Why did they need to “violate” me in order to make sure that the mask and radiation dosage that is going to “save my life” is in the exact same place each time?
“Is there another way?” I asked. But I knew the answer, why would there be another way, in an office, where patients only walk in scared for their life; no one asks these questions.
Patients, in general, are afraid to ask too many questions. And cancer patients going into treatments that are supposed to save their lives are afraid to mess up their treatment in any way. Last year, I was giving advice to a friend who was diagnosed with breast cancer, and she asked me: “Akiva. Tell me, am I allowed to ask questions?” She was terrified as it was from the cancer, and asking the doctor questions seemed like a scary act. “Of course,” I said, “you should ALWAYS ask all the questions you have, and make sure you are comfortable with the course of treatment they offer you.”

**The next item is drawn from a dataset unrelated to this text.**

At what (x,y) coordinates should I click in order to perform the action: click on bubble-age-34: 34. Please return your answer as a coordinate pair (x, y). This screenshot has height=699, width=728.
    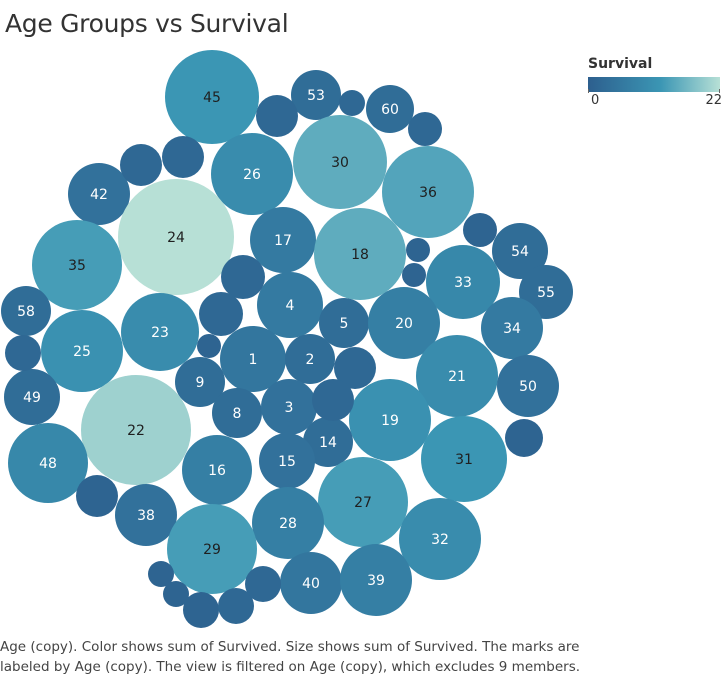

Healthcare providers are not used to having patients “rock the boat” with questions and requests that might require them to change their system. Years of management consulting firms creating operations management processes and flow charts for hospitals and practices, have created a well oiled machine in most hospitals; Best practices, and Six Sigma Black belts have taken over healthcare and perfected the system. The patient is part of the flow chart, and must fit into the box in order to be treated.
These systems have improved the healthcare experience and made the delivery of care more efficient while lowering cost. However, these practices have also, at times, turned the patient into a factor, part of an equation in a flow chart that needs to play out.
Patients are not a factor. We are not a variable that needs to be placed in a box in order for the care to be provided. We are individuals, that need to be treated individually, and we need to be entirely comfortable with the treatment plan in order for it to work.
“I don’t really want a tattoo, is there any other way?” I asked.
“Not really. Don’t worry, it is very small, it will barely show,” the nurse responded.
“Are you sure? Can you ask the doctor? He never mentioned anything about a tattoo.”
“We do this to everyone, there is no other way,” the nurse said.
I paused for a second, thinking of all the times in my youth that I pulled the religious card to get out of things in high school and the Army: morning runs, kitchen duty, etc . . .“ Was I really going to pull it here? “Really Akiva, are you going to pull the religion card for radiation therapy?” I heard my father’s voice in my head.
“Um, I am Jewish” I said. “We are not allowed to get any tattoos. If we do we cannot be buried in a Jewish Cemetery” I announced (a claim that is not entirely true).
“I will check with the doctor,” the nurse said, and went out of the room.
No one wants to mess with religion in this country.
“Ok, no tattoo, we will use a permanent marker for you,” she said, amazed herself how easy an alternative solution could be.
“Thank you,” I replied and lay down on the examination table, closed my eyes, and praised the gods of Sharpie® for saving me.